Studies conducted by Comptom and Cleveland (1993) have suggested that NuMA is required for the proper terminal phases of chromosome separation and/or nuclear reassembly during mitosis. Microinjection of anti-NuMA antibodies into early mitotic or metaphase cells was found by Yang et al. “An unusually long coiled-coil related protein in the mammalian nucleus.” J. Cell Biol. 116(6): 1303-1317 (1992), to prevent the formation or cause the collapse of the mitotic spindle apparatus, thus suggesting that NuMA may play an important role during mitosis.
Several studies have described a link between NuMA and cancer, but have not established that NuMA inhibition can treat cancer. NuMA is released from cells undergoing apoptosis (Miller et al., Biotechniques, 15:1042, 1993) and has been detected in the serum of patients with a wide range of cancers (Miller et al., Cancer Res., 52:422, 1992), and specifically in the urine of patients with bladder cancer (Stampfer et al., J. Urol., 159:394, 1998).

◆ What is expected ◆
Can you sum up the passage on NuMA in two sentences?

◆ Data provided ◆
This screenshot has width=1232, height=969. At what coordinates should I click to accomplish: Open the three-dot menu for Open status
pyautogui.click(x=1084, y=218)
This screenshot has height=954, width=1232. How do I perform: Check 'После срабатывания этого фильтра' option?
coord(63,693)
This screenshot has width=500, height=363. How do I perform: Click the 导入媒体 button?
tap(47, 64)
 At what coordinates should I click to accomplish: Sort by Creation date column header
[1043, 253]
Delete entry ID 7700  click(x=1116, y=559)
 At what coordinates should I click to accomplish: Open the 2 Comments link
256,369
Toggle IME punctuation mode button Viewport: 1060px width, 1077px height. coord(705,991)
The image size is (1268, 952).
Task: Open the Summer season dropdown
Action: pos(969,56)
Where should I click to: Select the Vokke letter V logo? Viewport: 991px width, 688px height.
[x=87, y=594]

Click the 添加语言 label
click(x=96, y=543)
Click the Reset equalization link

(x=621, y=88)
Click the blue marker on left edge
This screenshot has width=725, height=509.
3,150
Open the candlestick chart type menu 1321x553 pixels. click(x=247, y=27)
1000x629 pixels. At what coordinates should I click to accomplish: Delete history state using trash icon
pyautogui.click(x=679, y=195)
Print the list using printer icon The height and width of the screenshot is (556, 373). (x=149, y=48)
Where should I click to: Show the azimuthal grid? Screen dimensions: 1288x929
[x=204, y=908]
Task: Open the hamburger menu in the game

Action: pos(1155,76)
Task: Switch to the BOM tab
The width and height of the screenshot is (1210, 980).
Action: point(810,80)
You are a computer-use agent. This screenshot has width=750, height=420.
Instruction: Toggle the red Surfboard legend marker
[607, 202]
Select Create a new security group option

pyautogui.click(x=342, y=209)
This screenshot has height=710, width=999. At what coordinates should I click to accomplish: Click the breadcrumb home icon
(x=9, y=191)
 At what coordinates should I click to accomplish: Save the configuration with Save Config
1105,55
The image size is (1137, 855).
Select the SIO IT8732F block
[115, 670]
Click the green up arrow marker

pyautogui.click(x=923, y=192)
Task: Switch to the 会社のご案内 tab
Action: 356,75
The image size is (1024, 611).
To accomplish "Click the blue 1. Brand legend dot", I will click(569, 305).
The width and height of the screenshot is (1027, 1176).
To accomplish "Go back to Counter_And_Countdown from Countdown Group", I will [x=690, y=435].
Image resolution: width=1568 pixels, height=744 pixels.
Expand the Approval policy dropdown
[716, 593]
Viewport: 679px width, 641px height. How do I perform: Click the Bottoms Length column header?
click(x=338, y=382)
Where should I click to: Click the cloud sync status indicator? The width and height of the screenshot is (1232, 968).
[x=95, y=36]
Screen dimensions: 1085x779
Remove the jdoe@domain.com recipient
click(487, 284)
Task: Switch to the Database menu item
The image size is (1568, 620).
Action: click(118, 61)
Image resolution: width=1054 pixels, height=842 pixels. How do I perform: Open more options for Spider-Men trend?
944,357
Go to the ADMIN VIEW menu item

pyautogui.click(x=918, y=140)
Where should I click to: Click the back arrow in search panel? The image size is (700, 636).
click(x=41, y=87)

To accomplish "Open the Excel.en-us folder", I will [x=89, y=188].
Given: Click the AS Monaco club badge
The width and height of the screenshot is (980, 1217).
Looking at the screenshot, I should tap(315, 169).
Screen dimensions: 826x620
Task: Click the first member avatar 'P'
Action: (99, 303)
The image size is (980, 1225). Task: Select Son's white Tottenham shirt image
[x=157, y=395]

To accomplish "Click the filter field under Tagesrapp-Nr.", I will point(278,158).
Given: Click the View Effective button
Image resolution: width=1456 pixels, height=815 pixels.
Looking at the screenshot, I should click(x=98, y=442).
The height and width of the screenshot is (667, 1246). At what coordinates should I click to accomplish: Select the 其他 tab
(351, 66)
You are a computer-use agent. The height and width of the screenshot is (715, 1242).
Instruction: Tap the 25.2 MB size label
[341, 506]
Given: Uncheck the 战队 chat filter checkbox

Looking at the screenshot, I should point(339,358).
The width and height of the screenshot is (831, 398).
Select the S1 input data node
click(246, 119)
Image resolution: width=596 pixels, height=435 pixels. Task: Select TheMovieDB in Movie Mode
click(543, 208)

◆ Answer to the problem ◆
Research suggests that NuMA is required for the terminal phases of chromosome separation and/or nuclear reassembly during mitosis, and microinjecting anti-NuMA antibodies into early mitotic or metaphase cells was found to prevent the formation of the mitotic spindle apparatus or cause its collapse, suggesting NuMA may play an important role in mitosis. Several studies have linked NuMA to cancer, showing that it is released from cells undergoing apoptosis and detected in the serum of patients with a wide range of cancers and in the urine of bladder cancer patients, but they have not established that inhibiting NuMA can treat cancer.